Antisthenes’in ileri görüşlülüğünü gel de kıskanma: “Dalkavuklar arasında kalacağına kargalar arasında kal, daha iyi. Çünkü kargalar leş yerler, dalkavuklar ise insanı diri diri yiyip bitirirler.”
Tok sesiyle Mark Twain konuşuyor: “Cesaret, korkuya karşı koymaktır, korkuyu yenmektir, korkusuzluk değil.”
Bernard Shaw öne çıkıyor: “Yumruğuna karşılık vermeyenden kork. Ne seni bağışlar, ne de senin kendini bağışlamana izin verir.”

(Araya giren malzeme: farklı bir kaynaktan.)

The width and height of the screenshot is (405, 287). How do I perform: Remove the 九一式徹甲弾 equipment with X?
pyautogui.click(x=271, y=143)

Tüm ağırlığıyla Dostoyevski ortada yerini alıyor: “İnsanoğlunun istediği, bağımsız seçimden başkası değildir. O bağımsızlık neye mal olursa olsun ve nelere yol açarsa açsın.”
Biz de tam bunları istiyoruz. Anıtsal anlatımları ne çok özledik.